A recent article has suggested that struggling homeowners who are finding it difficult to make ends meet each month could benefit from opting for an interest only mortgage in order to reduce monthly repayments. It also suggests that those getting onto the property ladder for the first time could keep their monthly costs down to start with by opting for this type of mortgage over a repayment mortgage. However, consumers looking at interest only mortgages or any other types of mortgages for that matter need to ensure that they have all the facts before making any decision.

With a repayment mortgage the borrower makes a monthly repayment each months, and this repayment is divided between the actual loan and the interest on the loan. Over the term of the mortgage the balance continues to go down, and by the end of the mortgage term the loan and all interest has been paid off. However, with an interest only mortgage the monthly repayment is allocated to the interest on the loan only, and therefore the actual loan amount is still outstanding at the end of the mortgage term.

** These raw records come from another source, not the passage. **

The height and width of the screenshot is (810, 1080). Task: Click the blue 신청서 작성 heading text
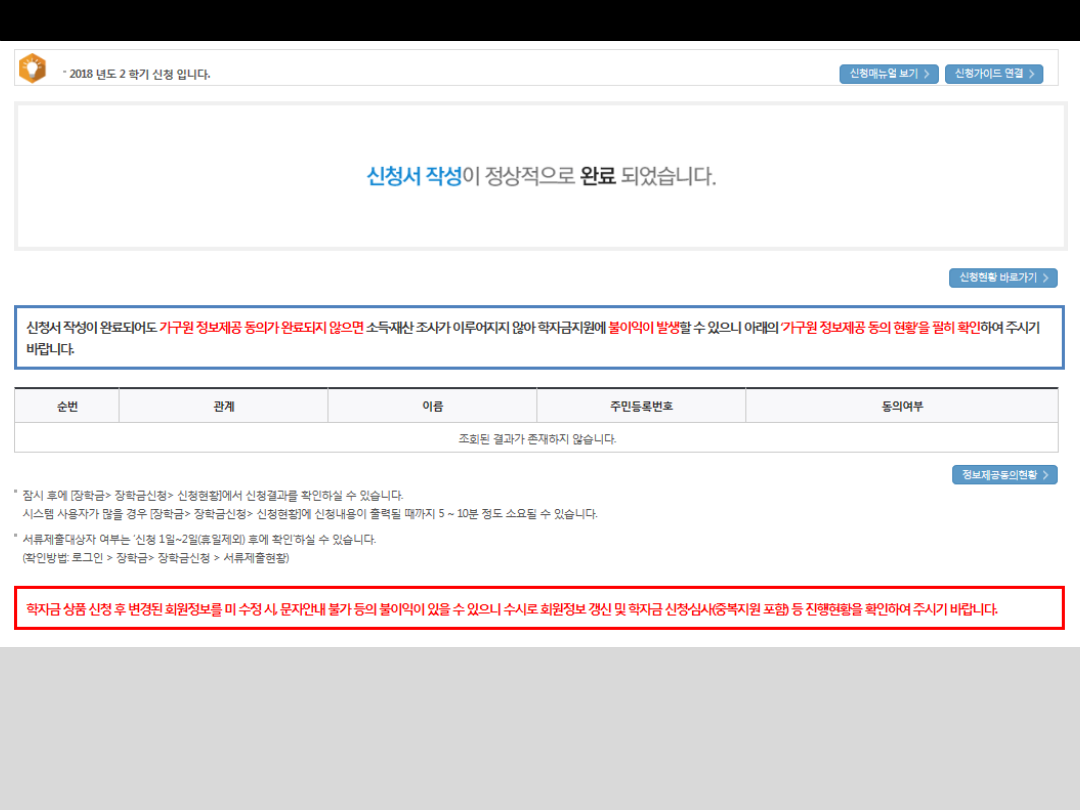tap(414, 177)
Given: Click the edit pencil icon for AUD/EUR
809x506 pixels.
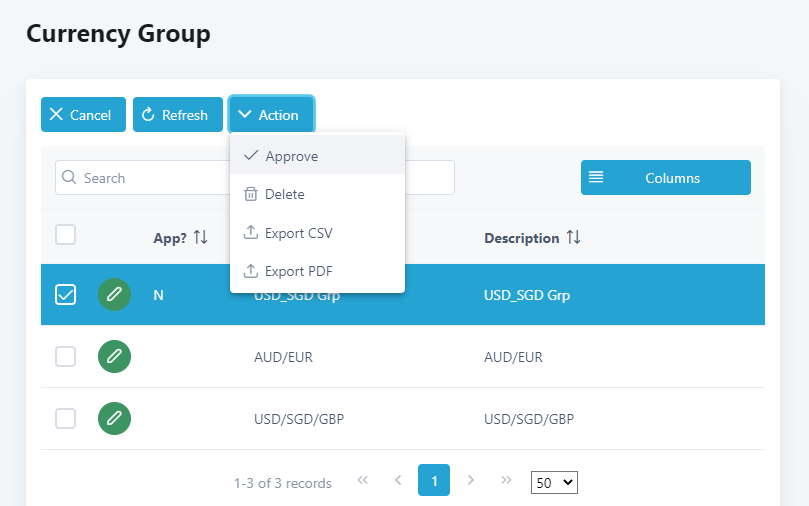Looking at the screenshot, I should [x=114, y=356].
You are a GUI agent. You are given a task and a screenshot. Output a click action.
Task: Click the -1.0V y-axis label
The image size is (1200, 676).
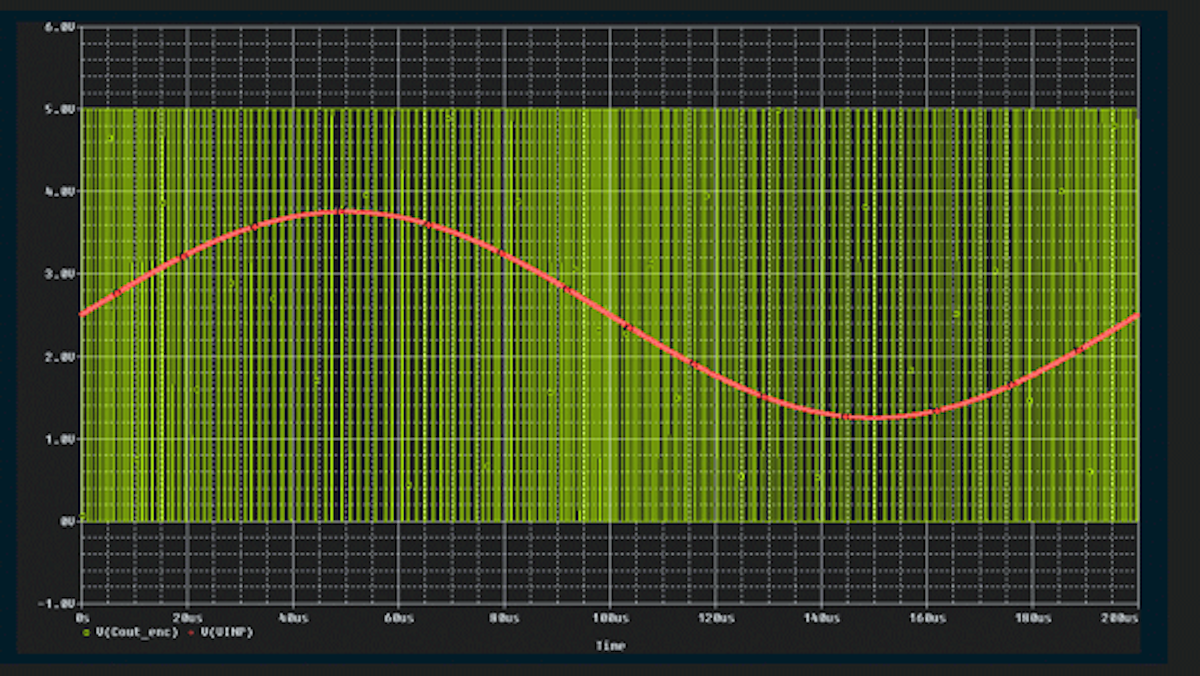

Whilst the repayments on an interest only mortgage can be considerably lower than with a repayment mortgage it is also important to consider other factors. Firstly, you need to ensure that at the end of the mortgage term you can afford to repay the actual loan balance, and the only way to do this is to set up some sort of sideline investment or savings and hope that it grows adequately to enable you to repay the actual loan balance at the end of the term. Therefore, although your monthly mortgage payment will be lower on an interest only mortgage than on a repayment mortgage you will also need to put money into the savings scheme or sideline investment that you arrange to raise the cash to pay the actual loan amount at the end of the mortgage term.

There are also a number of risks to consider. First of all, with house prices falling the level of equity in homes is falling. Recent reports suggest that many people with interest only mortgages have been relying on using the equity in their homes to repay the loan balance at the end of the term, but this is a risky game plan given that house prices are currently tumbling. One official said: “A previously booming property market led many people to bank on being able sell their home, use the proceeds to pay off the mortgage, and still have enough left to buy another home. However, this strategy may have been overturned by current and predicted future falls in property prices.”

Another thing to consider is that interest only mortgages are considered to be high risk, and in the current difficult financial climate many lenders may not entertain the idea of handing out these mortgages, so those looking to switch to or take out an interest only mortgage may actually find it very difficult to find a lender that will offer one at an affordable rate of interest.